Spring 2019

  • Topics in the History of Modern Syria: Ba`thist Syria - Film, Literature, Power

    This seminar explores cultural production in Ba`thist Syria (1963 - present) - its conditions of creation, circulation, and reception - within a broad historical and theoretical framework. The course aims to contextualize and comment upon ongoing discussions surrounding modern and contemporary Syria through an introduction to historical debates in the scholarly literature on politics, aesthetics, and culture.
  • Publishing Articles in Race, Gender, and Sexuality Studies

    In this interdisciplinary class, students of race as well as gender, sexuality, disability, etc. read deeply and broadly in academic journals as a way of learning the debates in their fields and placing their scholarship in relationship to them. Students report each week on the trends in the last five years of any journal of their choice, writing up the articles' arguments and debates, while also revising a paper in relationship to those debates and preparing it for publication.
  • Hope: A History

    This interdisciplinary course combines literary, philosophical and theological analysis to investigate hope and how its formulations in the West have evolved over time, from Greco-Roman antiquity to the present. When is hope a virtue or positive aspect of agency, and when is it an illusion or vice? What are the relations of personal to national, political, and religious hopes?
  • Corruption, Conversion, Change: Philosophies and Fictions of Transformation

    In the age of self-help books and memoirs, one wonders, can we really change? Can writing offer us the hope of transformation? Of conversion? How do you publish the "self"? Can literary genres serve as models for how to live one's life? We will confront such questions through the fictions and philosophies of the past; through historical figures such as Socrates and St. Augustine and the fictive characters of drama and the novel.
  • Topics in the Hellenic Tradition: Hellenisms

    Since the 18th century, intellectuals and poets have turned to Greece in a movement which may be seen as idealizing or decadent, nostalgic or radical. What defines a particular style as Greek or Hellenizing and what motivates its adoption? To what extent is Hellenism also a reflection on a culture's relationship to itself? How is Hellenism articulated in and through the different arts, and is an aesthetic Hellenism always also a political Hellenism?
  • Introduction to Jewish Cultures

    This course explores the relationship between culture, history, religion, and ethics in global Jewish experience from the Bible to the present.

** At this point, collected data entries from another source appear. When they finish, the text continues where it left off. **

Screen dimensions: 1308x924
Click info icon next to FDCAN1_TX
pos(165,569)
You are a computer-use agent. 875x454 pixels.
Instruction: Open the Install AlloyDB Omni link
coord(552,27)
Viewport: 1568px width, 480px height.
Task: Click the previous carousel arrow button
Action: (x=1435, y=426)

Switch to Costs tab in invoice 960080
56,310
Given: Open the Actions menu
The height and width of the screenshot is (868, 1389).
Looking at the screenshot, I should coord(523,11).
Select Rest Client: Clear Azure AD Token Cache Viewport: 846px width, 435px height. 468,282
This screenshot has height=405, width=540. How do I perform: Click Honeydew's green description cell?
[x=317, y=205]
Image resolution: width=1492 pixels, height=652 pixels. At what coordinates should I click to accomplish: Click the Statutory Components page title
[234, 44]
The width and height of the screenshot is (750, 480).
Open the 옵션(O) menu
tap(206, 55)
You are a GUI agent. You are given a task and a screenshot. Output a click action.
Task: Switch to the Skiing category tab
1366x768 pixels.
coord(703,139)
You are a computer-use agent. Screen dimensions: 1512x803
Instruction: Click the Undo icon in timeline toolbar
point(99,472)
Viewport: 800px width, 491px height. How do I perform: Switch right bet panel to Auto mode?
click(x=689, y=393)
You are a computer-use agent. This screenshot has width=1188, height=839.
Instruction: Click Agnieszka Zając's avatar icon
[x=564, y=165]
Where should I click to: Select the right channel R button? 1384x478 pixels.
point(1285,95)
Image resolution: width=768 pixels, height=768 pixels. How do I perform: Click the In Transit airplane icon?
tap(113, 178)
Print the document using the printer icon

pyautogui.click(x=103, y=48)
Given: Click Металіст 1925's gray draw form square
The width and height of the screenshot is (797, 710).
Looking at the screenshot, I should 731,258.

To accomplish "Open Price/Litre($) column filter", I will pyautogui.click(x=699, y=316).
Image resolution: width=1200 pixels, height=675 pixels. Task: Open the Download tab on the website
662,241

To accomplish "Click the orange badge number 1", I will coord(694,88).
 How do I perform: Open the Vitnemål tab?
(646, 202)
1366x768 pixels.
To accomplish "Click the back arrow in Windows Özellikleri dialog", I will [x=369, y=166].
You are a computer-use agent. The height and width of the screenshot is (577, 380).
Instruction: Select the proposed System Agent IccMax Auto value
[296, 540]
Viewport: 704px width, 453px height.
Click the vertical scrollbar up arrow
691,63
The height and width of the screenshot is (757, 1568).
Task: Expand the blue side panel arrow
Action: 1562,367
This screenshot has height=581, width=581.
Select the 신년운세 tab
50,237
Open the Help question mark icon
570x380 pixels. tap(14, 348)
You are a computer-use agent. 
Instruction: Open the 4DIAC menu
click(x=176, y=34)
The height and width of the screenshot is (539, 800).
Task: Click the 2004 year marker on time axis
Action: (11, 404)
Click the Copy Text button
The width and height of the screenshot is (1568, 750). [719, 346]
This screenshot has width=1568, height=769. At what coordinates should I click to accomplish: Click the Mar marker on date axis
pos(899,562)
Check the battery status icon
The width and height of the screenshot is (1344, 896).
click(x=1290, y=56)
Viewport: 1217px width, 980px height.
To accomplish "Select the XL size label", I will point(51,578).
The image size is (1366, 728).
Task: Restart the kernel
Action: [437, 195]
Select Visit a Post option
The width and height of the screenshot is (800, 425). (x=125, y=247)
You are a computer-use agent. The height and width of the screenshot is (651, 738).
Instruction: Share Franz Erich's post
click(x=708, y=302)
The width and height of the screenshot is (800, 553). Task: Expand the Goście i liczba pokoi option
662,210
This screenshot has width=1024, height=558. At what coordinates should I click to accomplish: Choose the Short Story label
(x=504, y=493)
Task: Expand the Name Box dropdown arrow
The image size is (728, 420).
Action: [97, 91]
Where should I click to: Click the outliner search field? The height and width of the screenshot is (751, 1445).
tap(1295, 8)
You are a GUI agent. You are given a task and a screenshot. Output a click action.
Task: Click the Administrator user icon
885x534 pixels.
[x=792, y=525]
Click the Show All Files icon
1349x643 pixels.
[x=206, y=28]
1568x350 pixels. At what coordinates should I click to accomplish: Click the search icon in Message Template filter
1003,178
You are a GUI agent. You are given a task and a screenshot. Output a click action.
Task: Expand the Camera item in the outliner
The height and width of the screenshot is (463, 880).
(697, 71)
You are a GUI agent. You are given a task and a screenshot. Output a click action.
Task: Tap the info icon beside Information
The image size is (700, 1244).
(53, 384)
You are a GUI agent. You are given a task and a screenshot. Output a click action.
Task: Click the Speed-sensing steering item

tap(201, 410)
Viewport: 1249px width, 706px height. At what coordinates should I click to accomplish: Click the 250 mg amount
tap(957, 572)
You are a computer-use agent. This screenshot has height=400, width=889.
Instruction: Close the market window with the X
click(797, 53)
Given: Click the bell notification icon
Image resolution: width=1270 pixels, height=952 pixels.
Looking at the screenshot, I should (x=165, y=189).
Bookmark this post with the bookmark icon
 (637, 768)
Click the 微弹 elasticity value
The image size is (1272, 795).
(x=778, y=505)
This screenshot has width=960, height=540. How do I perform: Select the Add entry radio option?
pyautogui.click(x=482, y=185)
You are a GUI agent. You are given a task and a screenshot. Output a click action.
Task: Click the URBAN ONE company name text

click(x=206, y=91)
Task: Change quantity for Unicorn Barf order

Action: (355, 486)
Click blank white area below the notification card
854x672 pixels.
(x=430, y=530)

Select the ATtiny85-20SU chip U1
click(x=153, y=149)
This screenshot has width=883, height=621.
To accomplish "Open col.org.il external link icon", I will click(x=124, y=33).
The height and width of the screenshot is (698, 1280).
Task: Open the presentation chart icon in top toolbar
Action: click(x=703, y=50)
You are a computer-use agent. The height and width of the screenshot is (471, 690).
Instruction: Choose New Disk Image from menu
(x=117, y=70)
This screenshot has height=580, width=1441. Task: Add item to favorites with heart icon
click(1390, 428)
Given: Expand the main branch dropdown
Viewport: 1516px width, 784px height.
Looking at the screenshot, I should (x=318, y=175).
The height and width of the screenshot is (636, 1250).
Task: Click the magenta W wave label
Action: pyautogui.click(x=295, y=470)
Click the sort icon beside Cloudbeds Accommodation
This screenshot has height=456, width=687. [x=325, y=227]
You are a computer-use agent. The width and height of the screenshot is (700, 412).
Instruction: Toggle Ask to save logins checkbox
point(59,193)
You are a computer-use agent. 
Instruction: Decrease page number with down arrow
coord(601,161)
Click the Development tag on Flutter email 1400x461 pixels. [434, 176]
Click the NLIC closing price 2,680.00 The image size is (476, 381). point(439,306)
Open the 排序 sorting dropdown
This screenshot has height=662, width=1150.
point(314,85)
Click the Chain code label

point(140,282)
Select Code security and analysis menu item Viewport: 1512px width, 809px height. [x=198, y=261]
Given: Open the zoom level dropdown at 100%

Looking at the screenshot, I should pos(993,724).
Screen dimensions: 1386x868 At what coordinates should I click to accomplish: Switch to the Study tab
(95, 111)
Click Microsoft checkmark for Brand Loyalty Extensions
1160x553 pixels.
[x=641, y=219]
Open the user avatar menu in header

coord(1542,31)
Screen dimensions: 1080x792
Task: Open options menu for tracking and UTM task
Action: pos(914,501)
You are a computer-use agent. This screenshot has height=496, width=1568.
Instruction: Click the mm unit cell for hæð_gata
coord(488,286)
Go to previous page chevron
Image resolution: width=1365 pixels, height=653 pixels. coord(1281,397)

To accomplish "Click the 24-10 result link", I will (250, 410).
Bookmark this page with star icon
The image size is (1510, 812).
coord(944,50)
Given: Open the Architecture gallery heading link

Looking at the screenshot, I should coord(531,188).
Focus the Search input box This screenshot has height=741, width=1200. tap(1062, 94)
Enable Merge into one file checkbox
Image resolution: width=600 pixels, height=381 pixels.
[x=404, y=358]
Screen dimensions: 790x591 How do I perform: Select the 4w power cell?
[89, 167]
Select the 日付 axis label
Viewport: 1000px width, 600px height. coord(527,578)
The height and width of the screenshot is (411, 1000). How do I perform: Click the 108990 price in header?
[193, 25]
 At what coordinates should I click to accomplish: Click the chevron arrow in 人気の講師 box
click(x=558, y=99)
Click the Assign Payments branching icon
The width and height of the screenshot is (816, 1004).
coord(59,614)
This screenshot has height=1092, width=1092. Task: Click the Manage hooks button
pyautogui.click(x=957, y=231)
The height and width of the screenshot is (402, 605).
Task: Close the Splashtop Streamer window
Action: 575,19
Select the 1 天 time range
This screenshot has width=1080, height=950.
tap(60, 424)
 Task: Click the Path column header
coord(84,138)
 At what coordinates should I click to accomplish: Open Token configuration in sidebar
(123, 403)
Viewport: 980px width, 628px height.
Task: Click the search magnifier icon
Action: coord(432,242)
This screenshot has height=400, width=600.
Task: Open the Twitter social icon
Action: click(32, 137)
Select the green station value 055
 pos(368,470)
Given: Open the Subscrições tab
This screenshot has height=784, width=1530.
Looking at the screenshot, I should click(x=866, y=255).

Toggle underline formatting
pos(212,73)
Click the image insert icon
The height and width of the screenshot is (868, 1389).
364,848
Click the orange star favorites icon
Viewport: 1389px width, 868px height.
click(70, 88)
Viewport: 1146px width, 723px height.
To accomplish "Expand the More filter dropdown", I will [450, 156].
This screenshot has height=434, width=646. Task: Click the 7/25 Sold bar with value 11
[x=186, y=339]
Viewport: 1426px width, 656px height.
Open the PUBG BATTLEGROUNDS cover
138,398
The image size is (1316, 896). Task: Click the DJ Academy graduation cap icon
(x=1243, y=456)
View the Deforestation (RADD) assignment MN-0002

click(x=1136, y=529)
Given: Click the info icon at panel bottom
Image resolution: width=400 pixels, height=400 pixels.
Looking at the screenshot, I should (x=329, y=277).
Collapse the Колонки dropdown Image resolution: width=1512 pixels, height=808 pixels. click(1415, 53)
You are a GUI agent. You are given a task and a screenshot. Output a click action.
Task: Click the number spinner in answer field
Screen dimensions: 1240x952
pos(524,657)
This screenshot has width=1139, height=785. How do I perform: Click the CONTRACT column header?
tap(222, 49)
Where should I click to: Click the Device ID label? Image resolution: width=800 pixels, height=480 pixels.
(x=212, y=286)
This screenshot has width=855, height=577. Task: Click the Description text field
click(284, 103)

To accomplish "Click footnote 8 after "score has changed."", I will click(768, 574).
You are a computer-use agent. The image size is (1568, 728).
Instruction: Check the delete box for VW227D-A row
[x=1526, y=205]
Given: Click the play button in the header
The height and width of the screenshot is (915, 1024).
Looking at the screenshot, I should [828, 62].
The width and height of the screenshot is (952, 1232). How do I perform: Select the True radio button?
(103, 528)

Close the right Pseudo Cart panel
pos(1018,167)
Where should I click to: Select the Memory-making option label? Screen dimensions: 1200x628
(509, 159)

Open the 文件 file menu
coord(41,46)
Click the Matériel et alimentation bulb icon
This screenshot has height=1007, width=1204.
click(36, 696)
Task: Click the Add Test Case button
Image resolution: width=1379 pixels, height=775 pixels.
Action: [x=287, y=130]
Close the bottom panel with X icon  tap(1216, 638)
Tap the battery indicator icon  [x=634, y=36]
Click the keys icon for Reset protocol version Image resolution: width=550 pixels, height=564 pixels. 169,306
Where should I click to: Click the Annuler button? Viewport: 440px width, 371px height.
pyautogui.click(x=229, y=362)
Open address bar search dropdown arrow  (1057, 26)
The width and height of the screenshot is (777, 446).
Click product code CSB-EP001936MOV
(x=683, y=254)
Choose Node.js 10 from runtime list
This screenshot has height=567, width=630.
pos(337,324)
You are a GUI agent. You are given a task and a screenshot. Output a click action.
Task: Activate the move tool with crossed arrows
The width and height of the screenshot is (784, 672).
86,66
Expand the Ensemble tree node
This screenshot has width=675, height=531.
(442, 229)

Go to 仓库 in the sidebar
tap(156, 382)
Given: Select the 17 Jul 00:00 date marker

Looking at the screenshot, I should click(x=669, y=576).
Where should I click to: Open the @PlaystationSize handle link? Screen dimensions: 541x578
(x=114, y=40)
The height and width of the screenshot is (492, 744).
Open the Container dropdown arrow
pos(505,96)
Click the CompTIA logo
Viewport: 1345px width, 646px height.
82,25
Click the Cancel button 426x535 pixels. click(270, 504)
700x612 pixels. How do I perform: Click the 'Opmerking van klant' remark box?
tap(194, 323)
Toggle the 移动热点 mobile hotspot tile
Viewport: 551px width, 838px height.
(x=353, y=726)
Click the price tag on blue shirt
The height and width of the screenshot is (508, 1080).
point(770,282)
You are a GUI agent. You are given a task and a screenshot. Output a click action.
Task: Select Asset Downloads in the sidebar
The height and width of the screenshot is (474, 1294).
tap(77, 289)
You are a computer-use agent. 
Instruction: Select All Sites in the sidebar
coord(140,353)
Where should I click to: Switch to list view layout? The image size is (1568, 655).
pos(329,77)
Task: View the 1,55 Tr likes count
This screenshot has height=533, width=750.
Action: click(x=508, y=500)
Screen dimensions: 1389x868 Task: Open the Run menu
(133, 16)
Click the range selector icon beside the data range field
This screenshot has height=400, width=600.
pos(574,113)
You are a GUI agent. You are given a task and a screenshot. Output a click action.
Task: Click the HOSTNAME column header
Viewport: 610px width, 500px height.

Following representations of themes such as sexuality, suffering, and mysticism, we'll debate the boundaries between religion and culture and see how ethical questions play out in cultural forms. How does Jewish law, ritual, and custom inform Jewish culture, and how does culture sometimes push back against religious norms?
  • Theory and Methods of Comparative Literature: Critical and Literary Theory

    A course in the foundational texts of contemporary critical theory. The relationships among literature, philosophy, aesthetics, and linguistics will be investigated as they come to the fore in the intellectual development of the following, among others: modern philology, New Criticism, hermeneutics, structuralism, speech act theory, Marxist and cultural criticism, historical-epistemological aesthetics, rhetorical criticism, and poststructuralism.
  • Who Owns This Sentence? Copyright Culture from the Romantic Era to the Age of the Internet

    Literature, art, computer code, social media, news, music and video games--copyright underpins almost everything we read or hear. But it is not an old idea. Why was it invented? For whose benefit? What is a "work" or an "author"? Is copyright still relevant, or is a new framework needed? From Balzac and Dickens to Facebook, from Bizet to Broadway musicals, this new course invites students to think about the philosophical and cultural issues raised by copyright in the past and present--and for the future.
  • Archive Writing

    Contemporary changes in modes of creating, presenting, and preserving knowledge have also fostered a scholarly and artistic fascination with old media, book history, archives, manuscripts, etc. This course explores the practical and ethical issues involved in archival work, and how modern and contemporary poets have used archival research to fuel historically- and politically-minded interventions.
  • Contemporary Latin America in Literature and Visual Arts

    This course is an introduction to contemporary Latin American and Caribbean literature and visual arts. Placing special emphasis on the changing relationships between aesthetics and politics, it analyzes different genres and artistic styles that emerge with new forms of imagining the relations between culture and politics, from the 1960s to the present.